Essayer de régler par les armes des problèmes dont la solution pacifique pouvait être entrevue, tout en risquant une
conflagration nationale et régionale, c'est de l'inconscience criminelle ou alors c'est le résultat d'une approche dont le
cynisme ne le dispute qu'au mépris des droits humains les plus élémentaires.
Rwandaises et Rwandais!
Où que vous soyez, sachez que le Gouvernement du Rwanda poursuivra par tous les moyens ses efforts vers la solution pacifique
des problèmes qui nous assaillent.
Qui plus que nous-même serait mieux disposé à appuyer et à poursuivre avec sa conviction et acharnement une solution définitive
du problème de nos réfugiés et de nos émigrants?
Il y a bien sûr, toujours moyen de mieux faire, comme pour toute chose; mais pour que nous puissions savoir comment mieux faire,
je ne puis que réitérer l'invitation lancée à toutes celles et tous ceux qui pourraient nous faire des suggestions nouvelles de
nous les faire connaître.
De même, nous nous sommes lancés dans cet aggiornamento politique dont nous voulons qu'il réponde aux défis nouveaux et aux
exigences nouvelles. S'il y a moyen de l'accélérer, notre aggiornamento, ce n'est évidemment pas moi qui m'y opposerais; ce que
je désire, en tant que responsable actuel de mon pays, c'est que cela se fasse mûrement, d'une manière réfléchie, afin que nous
soyons sûrs qu'il tienne compte de tout ce dont il faut tenir compte.
Mais ici aussi, je voudrais réitérer l'invitation pressante que j'ai déjà lancée si souvent à toutes celles et à tous ceux qui
pourraient contribuer au débat d'apporter leurs idées et leurs propositions, s'il faut élargir le cadre de consultation, s'il faut
ouvrir encore plus la participation pour y inclure nos compatriotes dans la diaspora, évidemment, nous le ferons, puisque cela
répond parfaitement à l'esprit et à l'envergure de l'aggiornamento postulé.

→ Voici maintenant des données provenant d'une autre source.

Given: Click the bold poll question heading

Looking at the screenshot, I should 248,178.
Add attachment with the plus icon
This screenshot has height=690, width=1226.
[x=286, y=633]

Mais nous devrions alors savoir qui voudrait bien participer activement et constructivement à l'approfondissement de
l'édification politique de notre pays. Il importe comme je ne cesse de le dire, que la base politique définissant l'avenir
des structures politiques de notre pays soit la plus représentative possible.
Rwandaises, Rwandais, Amis du Rwanda!
Voilà ce que j'avais à dire aujourd'hui.
J'aimerais terminer en remerciant vivement, au nom du peuple rwandais, les pays amis qui ont si spontanément pris notre parti,
en nous apportant un soutien important sur le terrain, en venant nous aider à protéger leurs compatriotes travaillant chez nous au
progrès de notre pays.
J'aimerais leur dire que nous continuons à avoir besoin de leur présence, pendant un certain temps encore, jusqu'à ce que nous
soyons sûrs que les choses seront rentrées dans l'ordre. Nous sommes sûrs que, conscients de l'enjeu profond et grave de leur
présence, conscients de l'importance qu'il y a de sauvegarder les acquis et d'assurer grâce à une vision optimiste l'espoir aux
peuples de notre région, ils continueront à nous accorder leur appui.
Militantes et Militants!
Tous ensemble, nous allons continuer notre marche vers le progrès. Les temps sont difficiles; les temps par lesquels nous
passons actuellement contiennent en eux-mêmes les germes d'un avenir meilleur.